## Yapılacak iş
CTP'nin sol çizgisini ve özeleştiri eksikliğini eleştiren aşağıdaki yazıyı son cümlesinden sonra sürdürün.
=== Seçilen metin ===
Kendinden başka herkesi düşman, komplocu, hain ve hatta muhakkak onun “değerlerine” ve “ülkesine” zarar verme olarak algılayan bir tavırla kime daha çok benzediklerini düşünmüşler midir?  Ancak onun “değerleri” olursa onun “ülkesi” mi olacak? Yoksa kktc’ye de mi büyük düşün diyor, ülkemin değerlisi? Madem böyle olmadı öyleyse 34 sandalyeyi alıp meclisten geçiririz halet-i ruhiyesi nasıl bir algıda körlüktür ? Bahşetme kültürü, biat ettirme geleneği, siz beceremezsiniz ancak ben yapıp size veririm hallenmeleri sanırım solun kullanacağı biçimlerden değildir. Durmadan düşman ya da hain yaratmak, hep birileri bir şey yapıyor yoksa biz kusursuzuz mantığıyla hareket etmek, eğer kaybettiysek muhakkak densizin biri bişey yapmıştır bakış açısı koca bir tarihi ve insanlığı ve insanlığın Akdeniz’in de Kıbrıs’ı açıklamaya yeter mi?  Niye kaybettik demekten bu kadar çekinir mi insan? Neden sorusunu sormayan bir sol olabilir mi? Solun anayasasında özeleştiri yapmak diye kallavi bir kelime yok mu? Güzel abilerim, madem bu kadar kazanmaya meyilli, hep birinci gelmeye teşne ve kaybetmekten bu kadar gocunacak insanlardınız, neden Sol’u seçtiniz? Ama biliyorum, siz de biliyorsunuz ki, tarihseldir, çünkü en baştan böyle olduğunuz için bugün geldiğiniz bu yerde labirentin neresinden çıkacağınızı kestiremiyorsunuz. Ama artık oturup kestirebilmeniz, kesip atmanız lazım! Çünkü anayasa yapmaktan daha önemli olan şeyler vardır, iş, aş, ekmek gibi, 70’lerin güzel tabiriyle Kıbrıslı Türkler bunu demişlerdir! Kıbrıslı Türkler Anayasadan önce “kendi olmak” demiştir, “yaşadığı yerde ülke olmak” ve “kendi ayakları üstünde durmak” ve tabi “kendi kendine yetmek” yani “kimseye eyvallah etmemek”.  Yani güzel abilerim, aha bu tabak, aha bu da kaşık, bunu yiyeceksin, yok; yemiyor artık halkın, yıldızlar sadece bakınca güzel, hayal edince güzel, ama dokunmak da istiyor halkın, dokunmak, insanidir, insanca yani dokunmak istiyor.. CTP’nin refleksi, dili, tavrı, üslubu kongre zabıtlarında, kurultaylarda ve parti programlarında -sadece Soldur, Sol kalmıştır, ki bu dokunamadığımız bir şey olduğu için soyuttur. Soyut ruhanidir, öteki dünyaya özgüdür. Somut olan dokunmaktır. CTP, artık dokunur mu, yoksa tarihsel reflekslerine devam mı eder?..
=== Verilen kayıtlar ===
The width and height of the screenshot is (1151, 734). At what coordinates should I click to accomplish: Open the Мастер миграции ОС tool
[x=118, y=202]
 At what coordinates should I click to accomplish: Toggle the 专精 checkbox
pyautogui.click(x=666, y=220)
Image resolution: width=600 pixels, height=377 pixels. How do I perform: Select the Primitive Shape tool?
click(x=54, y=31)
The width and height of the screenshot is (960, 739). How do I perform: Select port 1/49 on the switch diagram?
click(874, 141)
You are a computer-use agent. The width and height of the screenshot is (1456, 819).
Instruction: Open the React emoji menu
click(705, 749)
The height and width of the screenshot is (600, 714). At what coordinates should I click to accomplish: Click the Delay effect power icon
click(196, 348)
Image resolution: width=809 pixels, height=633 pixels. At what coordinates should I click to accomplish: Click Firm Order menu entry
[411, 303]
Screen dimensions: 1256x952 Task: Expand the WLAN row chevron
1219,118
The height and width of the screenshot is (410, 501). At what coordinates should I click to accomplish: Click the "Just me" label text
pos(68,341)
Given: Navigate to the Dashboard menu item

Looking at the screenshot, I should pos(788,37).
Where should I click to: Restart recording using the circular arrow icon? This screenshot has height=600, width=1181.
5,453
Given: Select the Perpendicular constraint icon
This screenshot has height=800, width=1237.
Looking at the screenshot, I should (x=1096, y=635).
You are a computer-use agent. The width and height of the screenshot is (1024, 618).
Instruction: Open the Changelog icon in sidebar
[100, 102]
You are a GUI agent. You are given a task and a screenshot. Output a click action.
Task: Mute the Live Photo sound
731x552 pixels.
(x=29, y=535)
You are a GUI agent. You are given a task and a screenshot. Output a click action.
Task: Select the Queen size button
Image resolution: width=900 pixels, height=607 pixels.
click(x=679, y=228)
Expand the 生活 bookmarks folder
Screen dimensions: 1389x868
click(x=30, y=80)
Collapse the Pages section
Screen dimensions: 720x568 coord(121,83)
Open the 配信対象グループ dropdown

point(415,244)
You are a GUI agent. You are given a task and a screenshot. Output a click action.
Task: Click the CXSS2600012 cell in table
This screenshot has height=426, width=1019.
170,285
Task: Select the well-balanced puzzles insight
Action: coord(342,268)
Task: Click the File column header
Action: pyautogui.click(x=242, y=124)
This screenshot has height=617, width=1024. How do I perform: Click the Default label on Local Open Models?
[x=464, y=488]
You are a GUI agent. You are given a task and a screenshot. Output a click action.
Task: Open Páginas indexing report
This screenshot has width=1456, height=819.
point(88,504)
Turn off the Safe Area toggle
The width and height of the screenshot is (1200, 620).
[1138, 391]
===
## Sonuç aşağıda
 

SOSYAL MEDYANIN ZAFERİ Mİ YOKSA SOSYOLOJİK BİR SONUÇ MU?

 

Seçim sonuçlarını ve Anayasaya Hayır çıkmasını sosyal medyanın zaferi gibi görmek, tıpkı Arap Baharı yıllarında, o dönem ki bazı sol çevrelerin hadiseye de tıpkı “abi Araplar devrim yapıyor ya” bakışı gibi kökten temelsiz ve algıya karşı oynanan bir oyun. Bugün baktığımız yerde ortada bir bahar olmadığı konusunda herkes hemfikir –ki bana sorarsan Arap olduğu konusu da muamma- ayrıca Ortadoğu’nun makus talihinin ve tarihinin nasıl şekillendiği ve halen bunun için nasıl debelenildiği görülürken sanırım Kıbrıs için durum da pek farklı değildir.  Bu pek farklı değildir durumu; aynı sosyolojik vakanın iklim koşullarına, trafiğin nerden aktığına, doğal zenginliklerine, neye asabi olduğuna, diyet yapanların sayısına, dine bağlılığına ve etin kilosuna vs göre farklılıklar gösterebildiği halde, temelde aynı sebeplerden işgal edildiği, köle edildiği, yoksul bırakıldığı saldırılardır. Ne gariptir ki bu da soyuttur, çünkü dünyanın çoğunluğu dokunmadığı ya da (birbirine) dokunmaması için dokunma öğretilmediği için böyledir. O yüzden (her bir) sosyoloji de aynı zamanda enternasyonal düşünmek zorundadır.. Çünkü çağımız, isimlerin yerlerinin değiştirilmesi, onlara başka isimler verilmesi (çoğu farklı coğrafyalarda adları değiştirilmiş köy isimleri de var böyle değil mi?) o isimlerin ilk anlamlarının kaydırılması, ve yepyeni bir isim uydurup herkese inandırma çağı.. (Facebook’ta Turgut Uyar’ın olmayan şiirlerini, Turgut Uyar şiiri gibi paylaşıp çok duygusallaşan insanlar var, algıya parende attırmak diye de bişey var.) Sosyal medya gazı bana hep bu algının yer değiştirmesi ve kaydırılması için ve sanki çok da matah bir şeymiş gibi düşünmemiz için, –evet devrimi televizyonlardan izlemeyeceğiniz gibi twitterdan da takip edemeyeceksiniz, diyeyim, ancak Brezilya-Arjantin finali için bunu yapabilirsiniz- ve çoğu şeyin şöyle bir üstünden geçelim, şöyle bir kaymağını alalım fikriyatı için bulunmuş şahane bir icat daha olduğu duygusu yaratıyor.

CTP sosyolojik olarak kaybetmiştir. Yarın yine iktidar olabilir. Yarın başkası yine iktidar olabilir. Yarın, mutlaka olacak. Ama bugün sosyolojik olarak CTP kaybetmiştir. Ve bunun için doğru düzgün düşünmek zorundadır.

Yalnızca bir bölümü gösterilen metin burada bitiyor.